This is part of a declaration recently issued by women from fourteen countries, gathered in a meeting of African activists in Bamako, Mali, in November.

The gathering was organised by the Committee for the Abolition of Illegitimate Debt (CADTM), better known for its efforts against odious sovereign debt, and taking aim at Washington institutions for the socio-economic harms of adjustment lending.

But in an interesting development, precipitated by the crisis of the Moroccan microfinance sector, the CADTM has also increasingly targeted personal indebtedness as a problem interconnected with sovereign debt.
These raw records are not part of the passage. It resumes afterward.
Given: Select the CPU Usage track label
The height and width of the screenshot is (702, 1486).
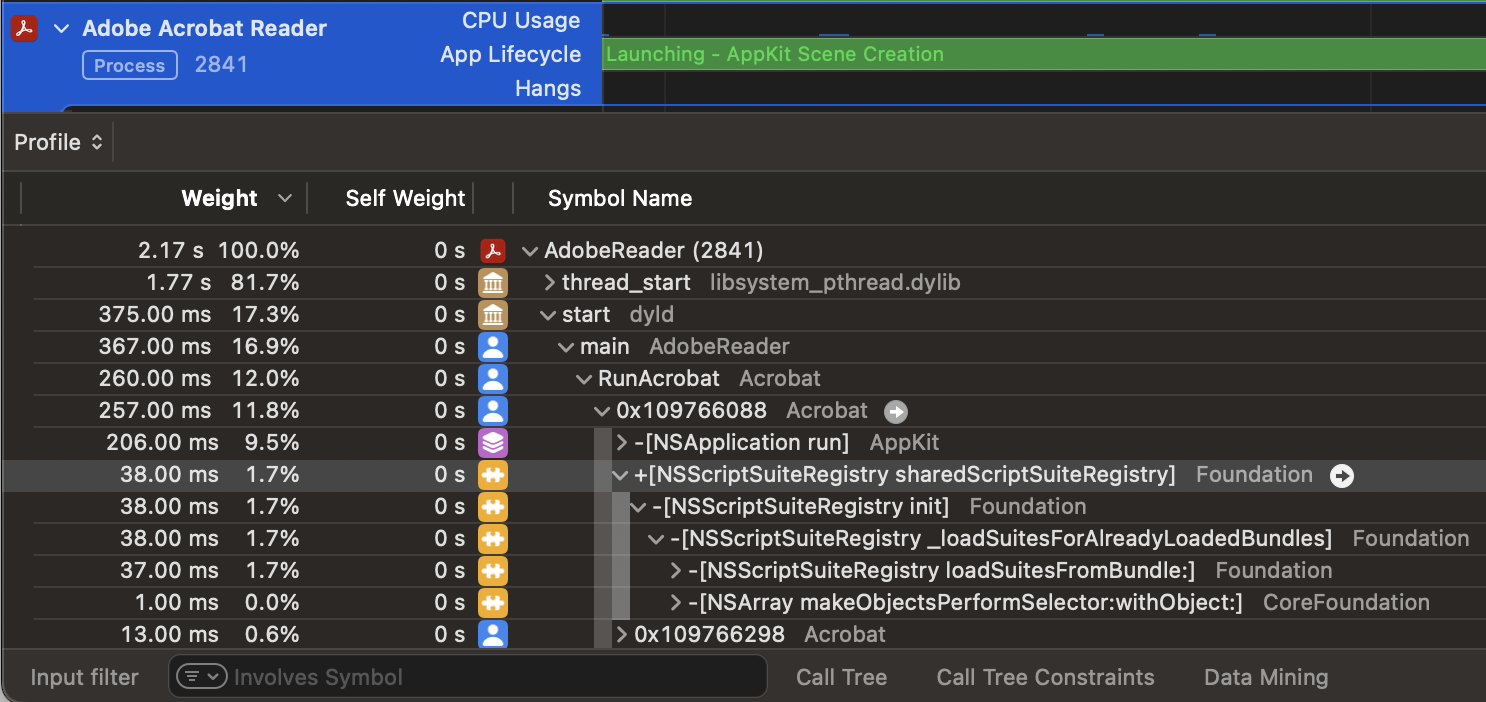Looking at the screenshot, I should click(x=520, y=20).
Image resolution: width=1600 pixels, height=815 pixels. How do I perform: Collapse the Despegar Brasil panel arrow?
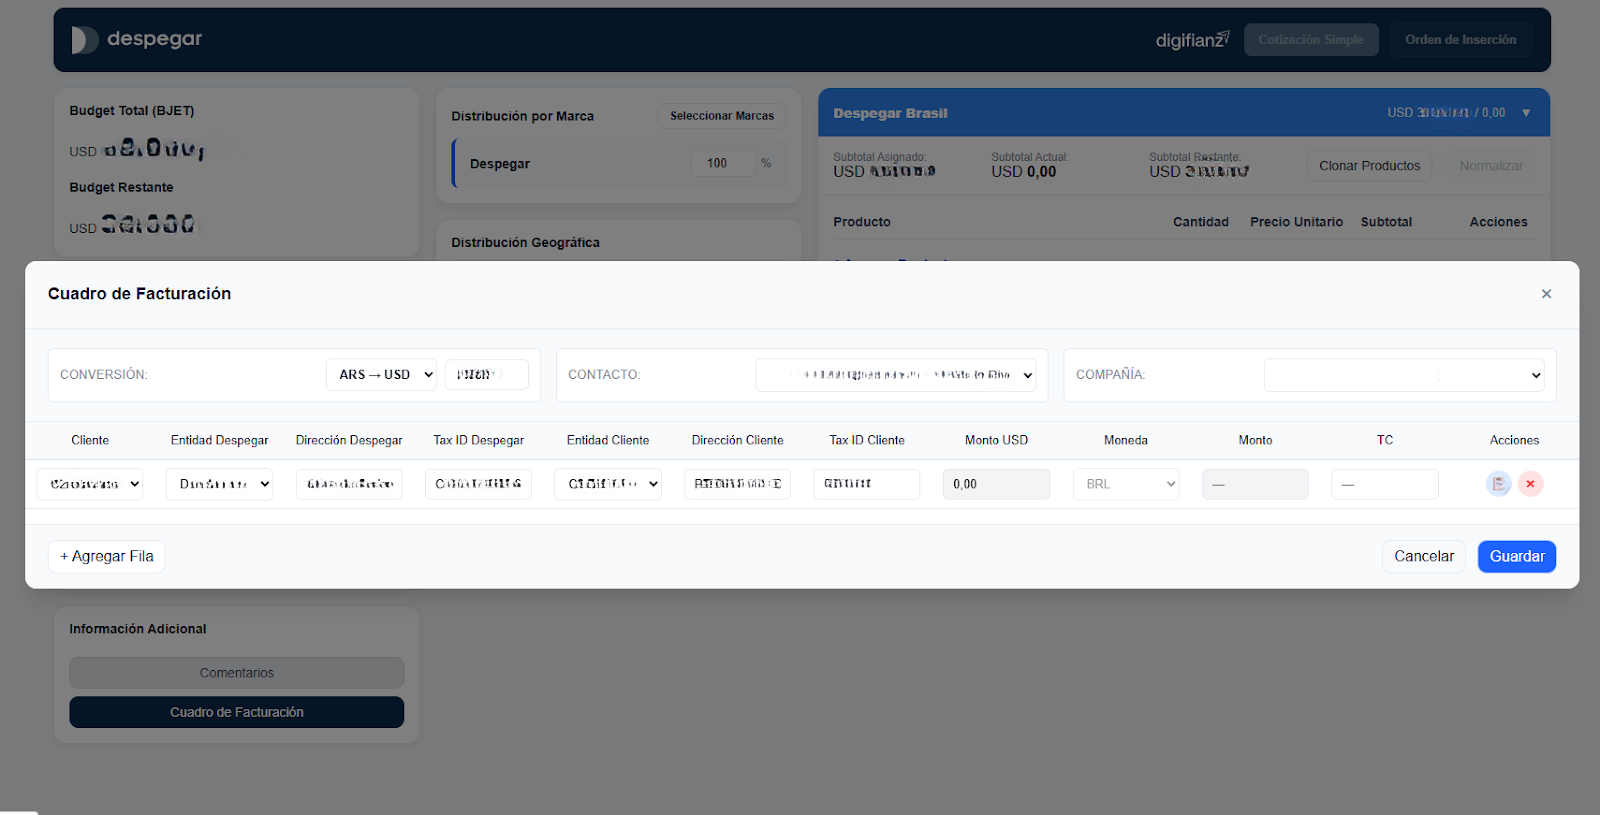click(1526, 113)
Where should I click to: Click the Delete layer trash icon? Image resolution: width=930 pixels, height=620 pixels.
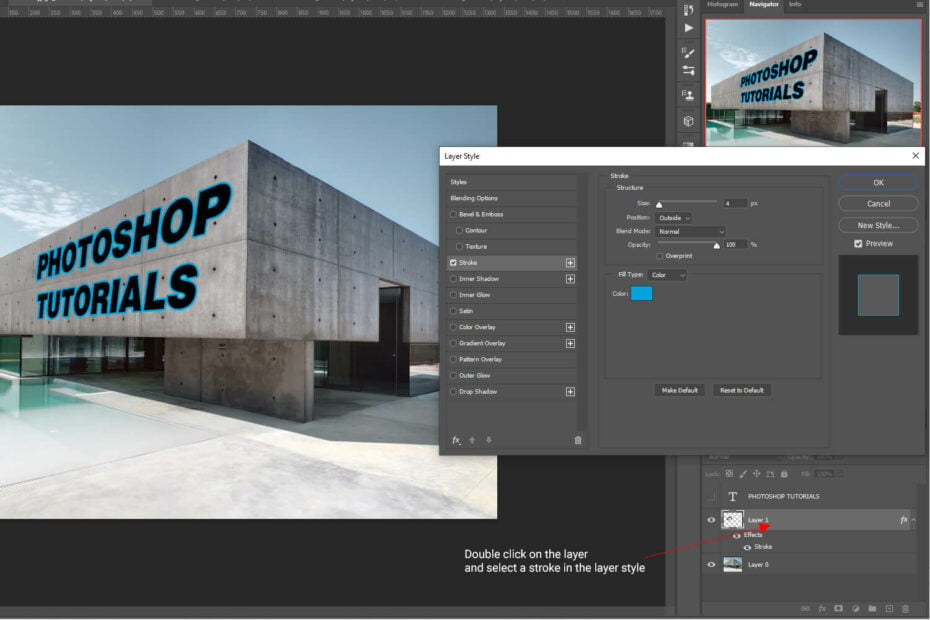pyautogui.click(x=908, y=608)
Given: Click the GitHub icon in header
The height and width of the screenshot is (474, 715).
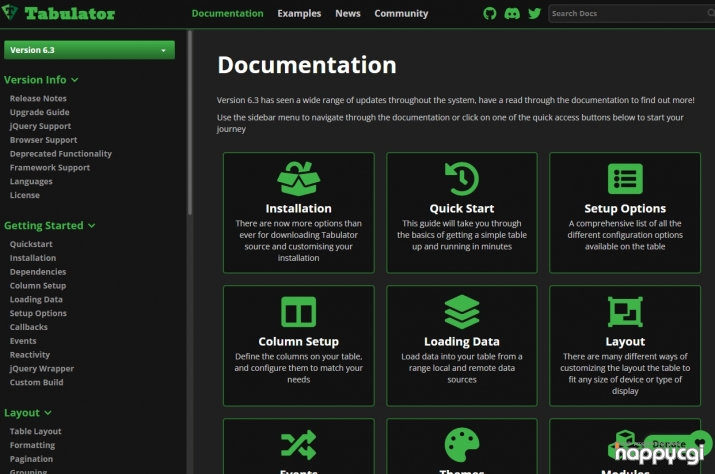Looking at the screenshot, I should coord(490,14).
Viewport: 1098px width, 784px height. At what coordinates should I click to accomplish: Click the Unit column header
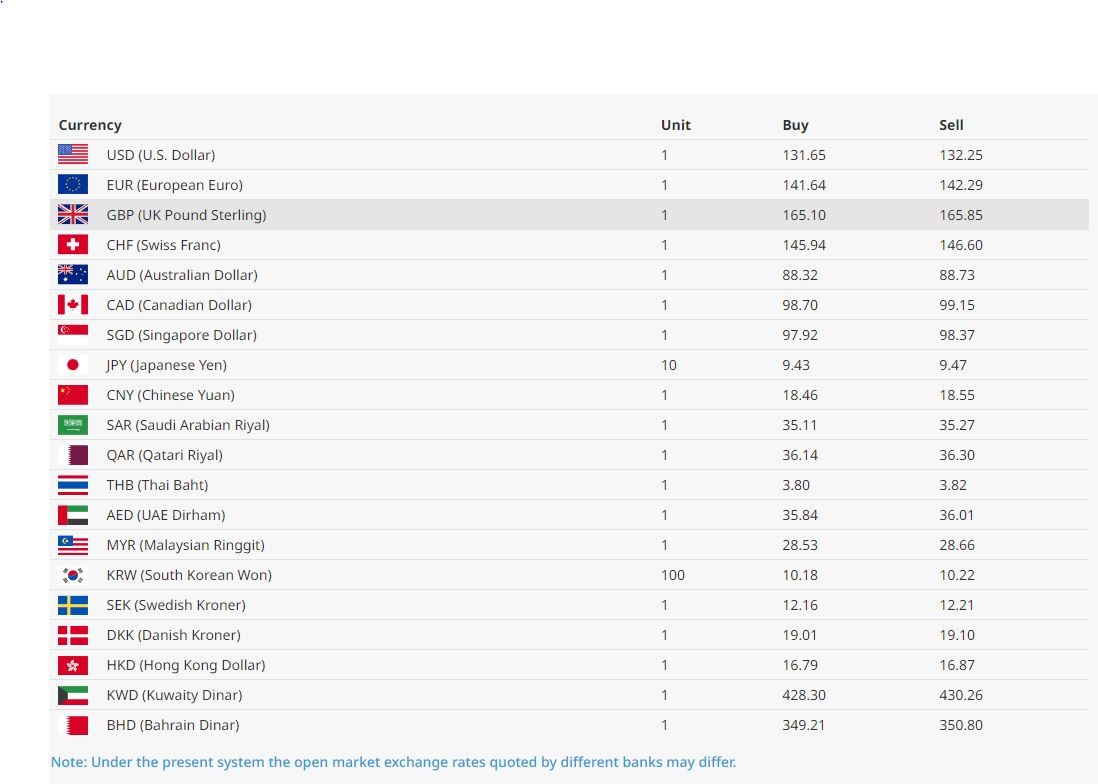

After a microlending bubble in Morocco burst in 2008, a complete meltdown of the sector there was averted thanks to rapid government intervention, including the setting-up a publicly-backed lender of last resort; a bailout in all but name, through which the microfinance institutions were aided, but not the borrowers, whose indebtedness has remained high.

A women’s protest movement emerged in 2011, in the wake of the Arab Spring, against abusive microlenders. When two leaders of the “Association de Protection Populaire pour le Développement Social”, Amina Morad and Benasser Ismaïni, were threatened with legal action, CADTM and ATTAC orchestrated a solidarity campaign; nonetheless, the two activists were sentenced to prison terms and severe fines in 2014.

These and similar experiences have evidently prompted the Bamako women in their recent statement to

demand that both the micro-credit institutions and the public debt be audited in order that illegitimate debts be abolished.

We insist that all women – as well as all the men – who are the victims of the micro-credit institutions be compensated for the wrong they have suffered. We call for the renewed development of free, high quality, public services and increases in the funds available for social spending.

The women behind the declaration thus not only draw connections between the development industry’s obsession with financial inclusion and the dearth of public services, but also have made themselves spokespeople for the broader discontent with microfinance seething in countries as diverse as India, Mexico, Madagascar, Bangladesh, the Dominican Republic, Senegal, and Nicaragua (which two books have chronicled). The grassroots activism points to structural problems stemming from how the microfinance industry, with its top-down investor-driven governance, struggles to give uts majority-women clients ant meaningful participation or voice in the processes which (at least in theory) are supposed to reshape their lives and empower them.

As I have sought to show in a recent paper, microfinance as a governance system suffers from restricted recursivity. A lack of adequate feedback mechanisms leads to pent-up borrower frustration, which manifests itself in occasional outbursts of collective discontent and fundamental opposition. Instead of being able to voice their discontent or give positive input, in most circumstances clients of microfinance institutions have only “exit” at their disposal: they can refuse to take loans at given terms (assuming the terms are even transparent), or can to cease to repay loans which they already have (and face the potentially devastating social and economic consequences of defaulting). But they have no chance to shape what is on offer. Despite the fanfare in recent years around social performance management and “responsible microfinance”, the microfinance industry remains a very closed space’, and these initiatives have led to technocratic and managerialist (if not sometimes purely cosmetic) fixes which may, at best, work to contain borrower discontent.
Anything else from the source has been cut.